*** Opening EXERCISE DATA ***

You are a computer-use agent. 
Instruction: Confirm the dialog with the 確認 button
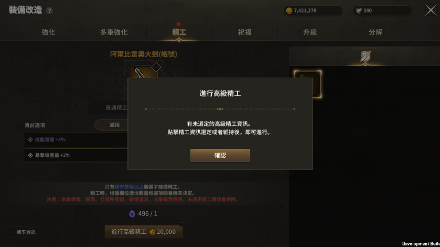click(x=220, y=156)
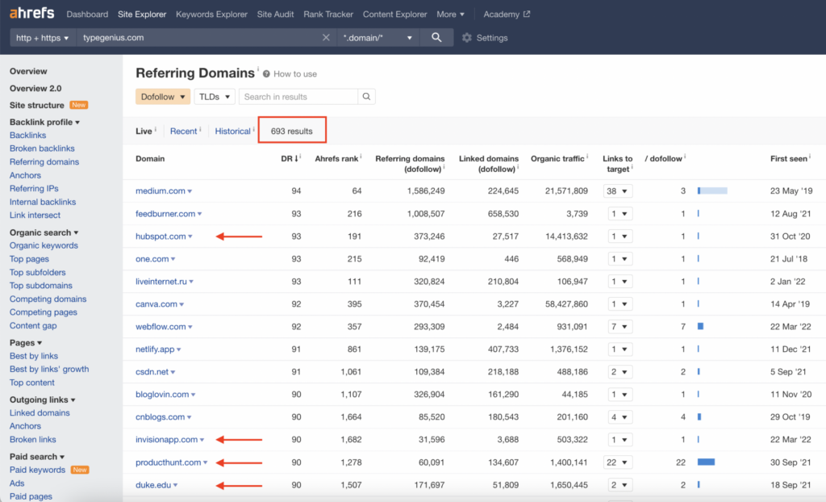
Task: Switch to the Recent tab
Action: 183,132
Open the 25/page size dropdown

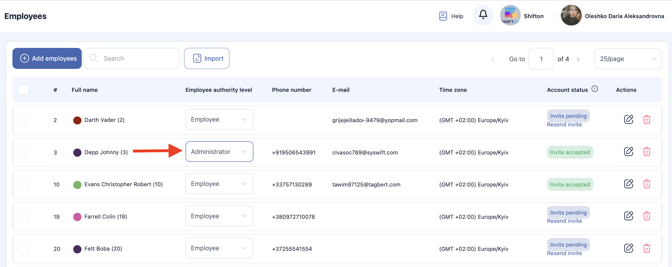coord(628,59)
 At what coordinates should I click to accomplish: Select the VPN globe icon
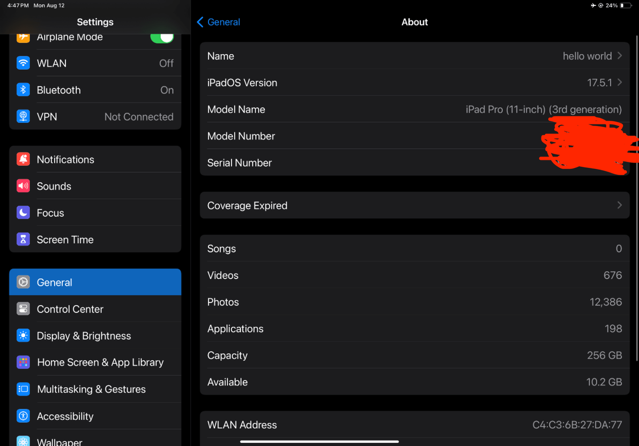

*** Closing EXERCISE DATA ***

▶ _EXERCISE DIRECTIONS_
In the copy, omit the pictures and give every line of the data exactly.

▶ _ANSWER TO THE EXERCISE_
You are a computer-use agent. 
Instruction: Confirm the dialog with the 確認 button
click(x=220, y=156)
Task: Switch to the Recent tab
Action: 183,132
Open the 25/page size dropdown

coord(628,59)
 At what coordinates should I click to accomplish: Select the VPN globe icon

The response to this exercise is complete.